▶ Texto citado:
+++
A garagem da casa de Suzi Soares e Robinson Padial, o Binho, tornou-se um centro cultural no bairro de Campo Limpo e polo literário da zona sul de São Paulo.

Ali, são realizados saraus poéticos, clube de leitores, conversas com escritores. É também o quartel-general da Felizs (Feira Literária da Zona Sul), realizada há quatro anos pelo Sarau do Binho.

A quarta edição da feira, que aconteceu de 8 a 21 de setembro, reuniu cerca de 10 mil pessoas em dezenas de espaços da região, incluindo escolas da rede pública e biblioteca

Da garagem da casa na rua Padre Antônio Romano, saiu o cortejo de abertura das atividades, a caminhada literária, na segunda, dia 9. Na semana seguinte, no dia 16, garagem, cozinha, sala e a calçada em frente à casa lotaram com o público do bate-papo poético “Conversa Vai, Com Versos Vem”.
+++
▶ Instruções:
1) Reescreva o trecho do texto sobre o Sarau do Binho que começa em "A garagem da casa de" e vai até "Sarau do Binho.", inclusive, substituindo "centro cultural" por "espaço cultural".
2) Dê continuidade ao texto sobre a Feira Literária da Zona Sul, partindo da última frase apresentada.

▶ Registros fornecidos:
+++
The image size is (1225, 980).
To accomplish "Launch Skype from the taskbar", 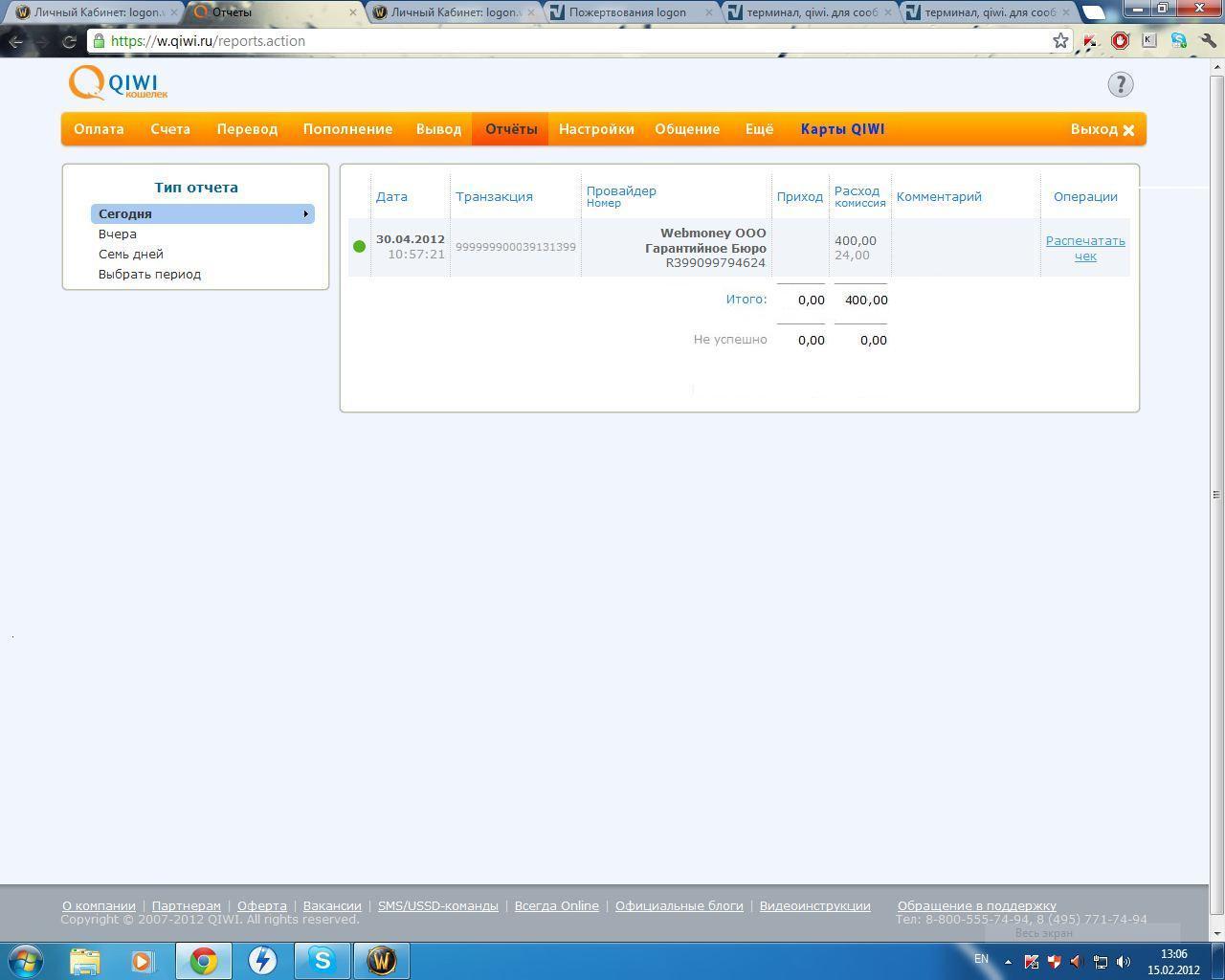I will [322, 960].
+++
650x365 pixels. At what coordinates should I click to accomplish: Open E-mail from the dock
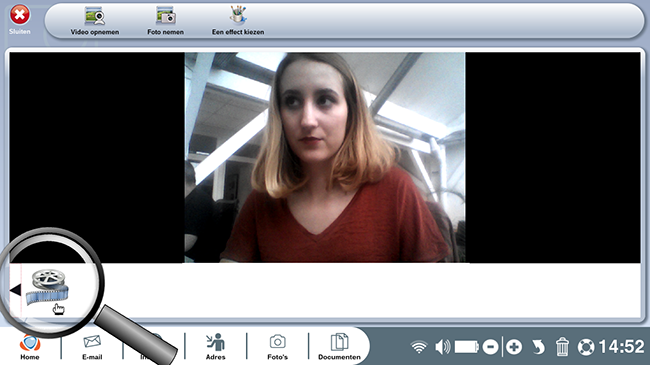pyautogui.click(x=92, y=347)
+++
▶ Resultados por tarefa:
1)
A garagem da casa de Suzi Soares e Robinson Padial, o Binho, tornou-se um espaço cultural no bairro de Campo Limpo e polo literário da zona sul de São Paulo.

Ali, são realizados saraus poéticos, clube de leitores, conversas com escritores. É também o quartel-general da Felizs (Feira Literária da Zona Sul), realizada há quatro anos pelo Sarau do Binho.

2)
Mães, pais, avós, estudantes, poetas e curiosos se reuniram para ouvir a escritora Cidinha da Silva, autora de “#Parem de Nos Matar”, e o poeta Sérgio Vaz, criador da Cooperifa (Cooperativa Cultural da Periferia).

Nos bate-papos, os participantes leem trechos de suas obras, falam sobre outros autores e livros. Para abrir a conversa, Binho anuncia a intervenção do poeta Akins Kintê. “Dez, 12 minutos de poesia vocês aguentam”, disse ao público. 

Todos os encontros têm alguma intervenção literária, conta Suzi. “É uma oportunidade de incluir novos autores na programação e de eles ganharem algum cachê”, diz ela. 

Suzi, ao lado de seu marido Binho e de mais seis mulheres, é uma das organizadoras da Felizs. A primeira feira aconteceu em 2015, depois de ganharem o edital Rumos, do Itaú Cultural.

“O dinheiro previsto no projeto era para fazer um dia de atividades. Fizemos, com aquele valor, uma semana de programação. No ano seguinte, já foram 12 dias”, diz Suzi. 

Depois da primeira edição, a Felizs conseguiu patrocínios de fomentos e editais, como o Proac, e há três anos tem apoio do Itaú Social. O Sesc Campo Limpo também é parceiro do projeto.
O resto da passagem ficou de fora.